# app.py  (Fast-build Hugging Face Gradio)
# School Mark Analysis: RegNo, Name, Tamil, English, Maths, Science, Social
# Features:
# - Total, Average, Rank, Remark
# - Subject-wise average + bar chart
# - Fail-count distribution (failed in 1..5 subjects)
# - Top-3 overall, Top-3 in each subject
# - Search by RegNo
# - Download final result CSV
# - Logo display (reliable on Hugging Face) using gr.Image + Pillow

import os
import tempfile
import numpy as np
import pandas as pd
import gradio as gr
import matplotlib.pyplot as plt
from PIL import Image

SUBJECTS_DEFAULT = ["Tamil", "English", "Maths", "Science", "Social"]
ID_COL_DEFAULT = "RegNo"
NAME_COL_DEFAULT = "Name"


# -----------------------------
# Utilities
# -----------------------------
def _clean_columns(df: pd.DataFrame) -> pd.DataFrame:
    df = df.copy()
    df.columns = [c.strip() for c in df.columns]
    return df


def _validate_and_prepare(df: pd.DataFrame, id_col: str, name_col: str, subjects: list[str]) -> pd.DataFrame:
    df = _clean_columns(df)

    missing = [c for c in [id_col, name_col] + subjects if c not in df.columns]
    if missing:
        raise ValueError(f"Missing required columns: {missing}")

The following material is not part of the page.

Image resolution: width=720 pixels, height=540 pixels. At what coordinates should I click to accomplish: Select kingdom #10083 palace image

    # Ensure subject columns are numeric
    for s in subjects:
        df[s] = pd.to_numeric(df[s], errors="coerce")

    # Basic sanity
    if df[subjects].isna().all(axis=None):
        raise ValueError("All subject columns became NaN after numeric conversion. Check CSV data.")

    return df


def _remark(avg: float, failed_subjects: int) -> str:
    if failed_subjects > 0:
        return "Fail"
    if avg >= 80:
        return "Distinction"
    if 60 <= avg <= 79:
        return "First Class"
    if 35 <= avg <= 59:
        return "Second Class"
    return "Pass"


# -----------------------------
# Core computations
# -----------------------------
def compute_marks(
    df: pd.DataFrame,
    pass_mark: int = 35,
    id_col: str = ID_COL_DEFAULT,
    name_col: str = NAME_COL_DEFAULT,
    subjects: list[str] = SUBJECTS_DEFAULT,
):
    df = _validate_and_prepare(df, id_col, name_col, subjects)

    out = df.copy()
    out["Total"] = out[subjects].sum(axis=1)
    out["Average"] = out[subjects].mean(axis=1)

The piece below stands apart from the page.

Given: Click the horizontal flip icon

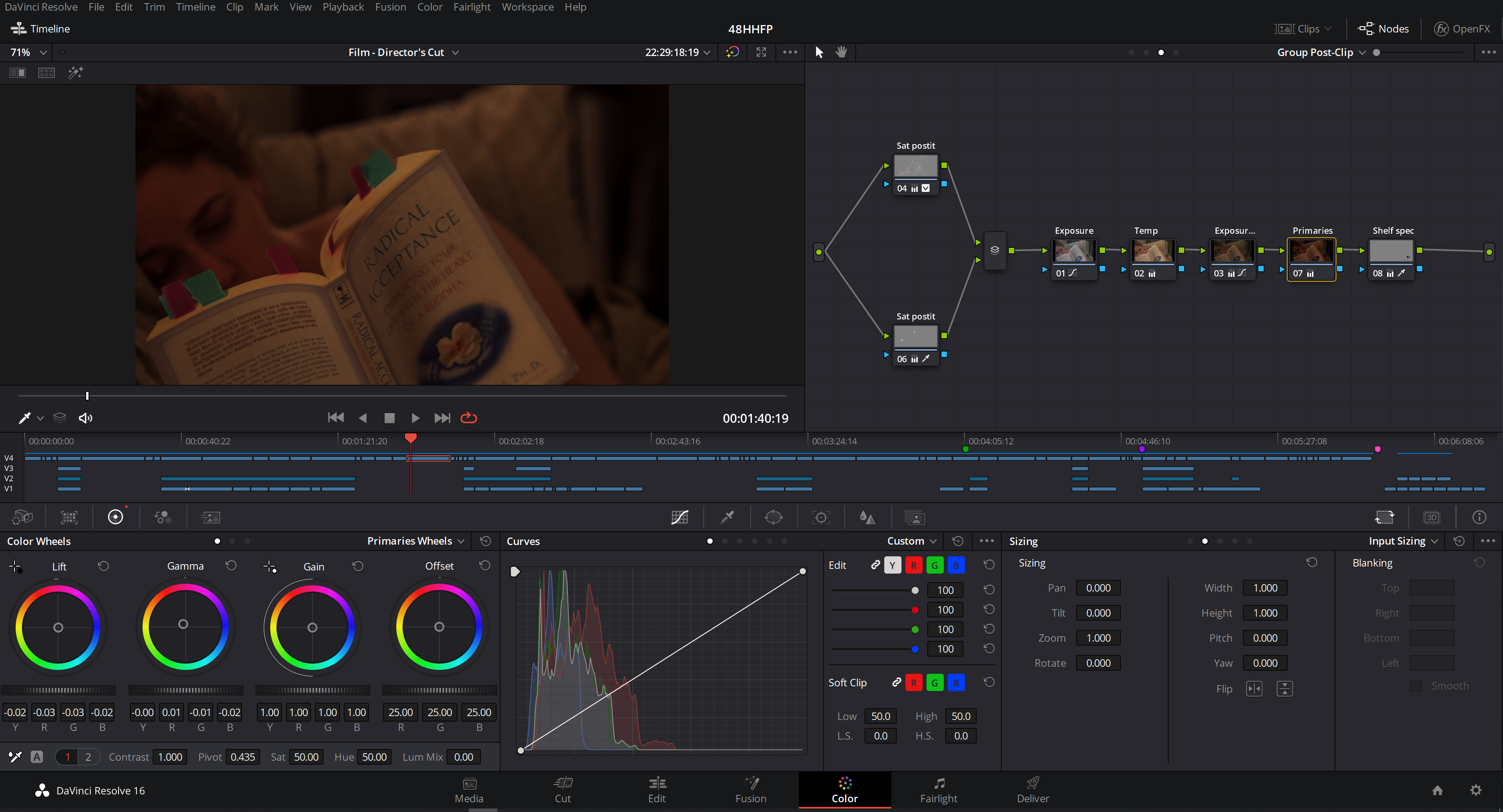Looking at the screenshot, I should pyautogui.click(x=1254, y=689).
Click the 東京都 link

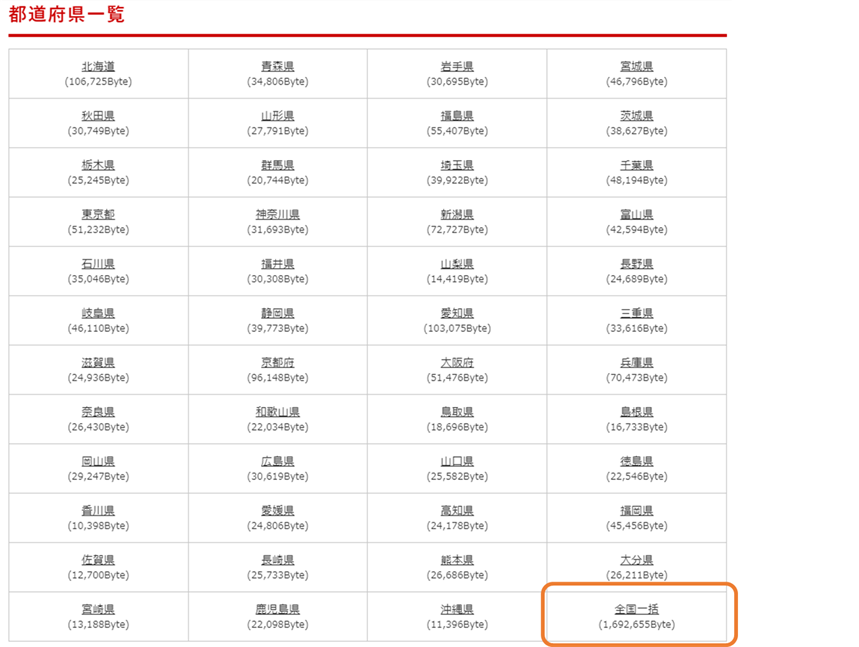(98, 215)
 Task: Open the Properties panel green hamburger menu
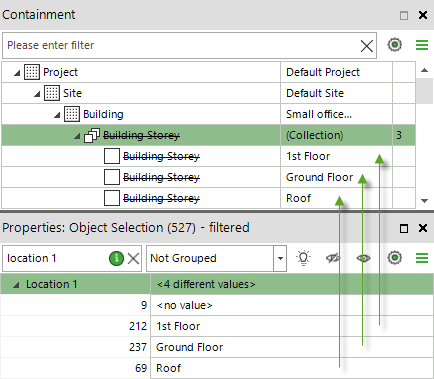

    out["Failed_Subjects"] = (out[subjects] < pass_mark).sum(axis=1)
    out["Remark"] = out.apply(lambda r: _remark(float(r["Average"]), int(r["Failed_Subjects"])), axis=1)

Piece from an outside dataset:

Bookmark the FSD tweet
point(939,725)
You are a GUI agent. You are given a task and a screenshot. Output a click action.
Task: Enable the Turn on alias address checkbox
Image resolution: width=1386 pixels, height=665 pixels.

    # Rank by Total (descending), ties get same minimum rank
    out["Rank"] = out["Total"].rank(method="min", ascending=False).astype(int)
    out = out.sort_values(["Rank", id_col], ascending=[True, True]).reset_index(drop=True)

    # Subject-wise average
    subj_avg = pd.DataFrame({
        "Subject": subjects,
        "Class_Average": [float(out[s].mean()) for s in subjects]
    })

    # Fail distribution (1..5)
    fail_dist = pd.DataFrame({
        "Failed_Subjects": [1, 2, 3, 4, 5],
        "Student_Count": [int((out["Failed_Subjects"] == k).sum()) for k in [1, 2, 3, 4, 5]]
    })

    # Top 3 overall
    top3_overall_cols = [id_col, name_col, "Total", "Average", "Rank", "Remark"]
    top3_overall = out.nsmallest(3, "Rank")[top3_overall_cols]

    # Top 3 per subject
    rows = []
    for s in subjects:
        t = out.sort_values(s, ascending=False).head(3)[[id_col, name_col, s, "Total", "Average", "Rank", "Remark"]].copy()
        t.insert(0, "Subject", s)
        t.rename(columns={s: "Subject_Mark"}, inplace=True)
        rows.append(t)
    top3_each_subject = pd.concat(rows, ignore_index=True) if rows else pd.DataFrame()

    # Summary
    total_students = out.shape[0]
    pass_count = int((out["Failed_Subjects"] == 0).sum())
    fail_count = total_students - pass_count

    dist_count = int((out["Remark"] == "Distinction").sum())
    first_count = int((out["Remark"] == "First Class").sum())
    second_count = int((out["Remark"] == "Second Class").sum())

    summary = (
        f"Students: {total_students} | Pass: {pass_count} | Fail: {fail_count} | "
        f"Distinction: {dist_count} | First Class: {first_count} | Second Class: {second_count}"
    )

    return out, subj_avg, fail_dist, top3_overall, top3_each_subject, summary


# -----------------------------
# Plots (close figs to avoid memory growth)
# -----------------------------
def plot_subject_avg(subj_avg: pd.DataFrame):
    fig, ax = plt.subplots(figsize=(7, 4))
    ax.bar(subj_avg["Subject"], subj_avg["Class_Average"])
    ax.set_title("Subject-wise Class Average")
    ax.set_xlabel("Subject")
    ax.set_ylabel("Average Marks")
    ax.set_ylim(0, 100)
    plt.xticks(rotation=25, ha="right")
    plt.tight_layout()
    plt.close(fig)
    return fig


def plot_remark_distribution(result_df: pd.DataFrame):
    order = ["Distinction", "First Class", "Second Class", "Fail", "Pass"]
    counts = result_df["Remark"].value_counts()
    labels = [x for x in order if x in counts.index]
    values = [int(counts[x]) for x in labels]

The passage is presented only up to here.